-- Supplied text follows --

The patient was diagnosed with diet-controlled type 2 diabetes mellitus two years after surgery with a good glycemic control. In addition, the subclinical hypothyroidism, objectified preoperatively, had evolved into the patent form. Antithioperoxides and anti-thyroglobulin antibodies were positive at 585 and 155 IU / ml, respectively. Thus, the diagnosis of Hashimoto’s disease was established and the treatment with L-thyroxine was administered. The search for other autoimmune diseases was negative except for anti-nuclear antibodies which were positive twice: 1/640 then 1/160without any signs in favor of a systemic disease.

Discussion

Among the neuroblastic tumors, GN is the most uncommon, the one with the greatest histological differentiation, and the most benign. Only 20-30% is of adrenal origin. GNs may occur at any age, but mostly appear under 20 years of age [4].There is a female predominance with a sex ratio of 0,75 [5]. Adrenal GNs are not associated with clinical or biochemical evidence of endocrine hormonal activity [6]. Clinical symptoms of GNs are nonspecific and related to the location site. Despite their generally benign nature, GNs may come to attention by compressing neighboring structures [7]. In fact, any retroperitoneal tumors of a large size are capable of causing a variety of digestive disturbances which may include reactive ascites [8] as in our first case where the discovery of the GN came as a result of the investigation of an ascites of great abundance.

As for the other neuroplastic tumor studied in our second case: Pheochromocytoma, its detection poses an immense clinical challenge as numerous atypical presentations have been reported in the literature such as hemoptysis [9,10]. However, it is rarely linked to a diffuse alveolar hemorrhage which is an exceptional presentation of the pheochromocytoma as demonstrated in our second case. Pathophysiological mechanisms most often involved in hemoptysis are lung metastases and coagulation disorders. When all of these have been ruled out, hemoptysis may be related to the hypertensive crisis triggered by chromaffin tumor secretion. In these cases, the paroxysmal hypertension crises will produce pulmonary vein hypertension causing capillary rupture and the passage of erythrocytes to the alveolar space, resulting in hemoptysis [11].

-- Supplied text concluded --
-- Recorded data follows --

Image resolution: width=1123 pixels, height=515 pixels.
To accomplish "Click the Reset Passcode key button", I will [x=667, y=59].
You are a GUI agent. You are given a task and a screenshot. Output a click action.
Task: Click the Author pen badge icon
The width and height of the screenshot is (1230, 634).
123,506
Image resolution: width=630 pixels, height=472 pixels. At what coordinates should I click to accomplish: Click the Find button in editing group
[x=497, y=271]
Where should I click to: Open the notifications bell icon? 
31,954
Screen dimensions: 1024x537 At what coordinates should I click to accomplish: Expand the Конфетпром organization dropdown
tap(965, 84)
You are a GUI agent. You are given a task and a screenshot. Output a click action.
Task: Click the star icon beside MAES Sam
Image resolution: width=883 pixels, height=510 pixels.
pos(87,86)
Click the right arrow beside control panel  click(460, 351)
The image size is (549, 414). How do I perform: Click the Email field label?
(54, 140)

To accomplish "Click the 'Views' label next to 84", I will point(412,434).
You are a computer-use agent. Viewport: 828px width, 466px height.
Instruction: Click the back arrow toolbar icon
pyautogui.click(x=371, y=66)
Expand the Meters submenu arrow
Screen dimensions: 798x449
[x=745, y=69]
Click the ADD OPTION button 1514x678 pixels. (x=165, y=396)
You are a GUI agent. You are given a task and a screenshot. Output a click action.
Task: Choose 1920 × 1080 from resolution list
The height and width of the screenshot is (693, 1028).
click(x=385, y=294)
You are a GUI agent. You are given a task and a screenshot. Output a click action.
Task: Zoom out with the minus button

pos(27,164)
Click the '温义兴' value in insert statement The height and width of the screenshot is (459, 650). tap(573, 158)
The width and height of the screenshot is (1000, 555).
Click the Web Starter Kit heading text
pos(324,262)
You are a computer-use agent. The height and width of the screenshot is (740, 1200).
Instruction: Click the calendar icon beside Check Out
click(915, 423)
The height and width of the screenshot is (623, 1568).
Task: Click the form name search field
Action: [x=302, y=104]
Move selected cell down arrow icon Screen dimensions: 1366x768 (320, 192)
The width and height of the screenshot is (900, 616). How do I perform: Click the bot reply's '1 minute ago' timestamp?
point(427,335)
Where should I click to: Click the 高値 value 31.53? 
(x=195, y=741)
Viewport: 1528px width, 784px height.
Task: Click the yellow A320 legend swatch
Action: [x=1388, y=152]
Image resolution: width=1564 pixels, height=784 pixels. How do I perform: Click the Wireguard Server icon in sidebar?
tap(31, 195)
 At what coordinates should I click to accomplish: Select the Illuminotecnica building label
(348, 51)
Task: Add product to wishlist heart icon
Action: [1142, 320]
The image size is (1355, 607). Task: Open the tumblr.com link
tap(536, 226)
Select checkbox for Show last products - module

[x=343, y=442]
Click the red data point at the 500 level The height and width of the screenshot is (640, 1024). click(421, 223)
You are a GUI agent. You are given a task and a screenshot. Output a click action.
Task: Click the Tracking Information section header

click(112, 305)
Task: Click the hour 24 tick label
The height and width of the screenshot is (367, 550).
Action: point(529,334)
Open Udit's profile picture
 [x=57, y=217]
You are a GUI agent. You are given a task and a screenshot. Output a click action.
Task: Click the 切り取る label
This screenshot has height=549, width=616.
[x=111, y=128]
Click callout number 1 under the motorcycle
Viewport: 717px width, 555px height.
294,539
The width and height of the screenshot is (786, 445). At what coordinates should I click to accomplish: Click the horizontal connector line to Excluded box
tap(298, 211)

-- Recorded data concluded --

# Exercise requirements
Reproduce word for word the portion of the case report text that starts with the words "As for the other" and ends with "in hemoptysis [11].". Rely only on the case report text, not on the data.

# Answer box
As for the other neuroplastic tumor studied in our second case: Pheochromocytoma, its detection poses an immense clinical challenge as numerous atypical presentations have been reported in the literature such as hemoptysis [9,10]. However, it is rarely linked to a diffuse alveolar hemorrhage which is an exceptional presentation of the pheochromocytoma as demonstrated in our second case. Pathophysiological mechanisms most often involved in hemoptysis are lung metastases and coagulation disorders. When all of these have been ruled out, hemoptysis may be related to the hypertensive crisis triggered by chromaffin tumor secretion. In these cases, the paroxysmal hypertension crises will produce pulmonary vein hypertension causing capillary rupture and the passage of erythrocytes to the alveolar space, resulting in hemoptysis [11].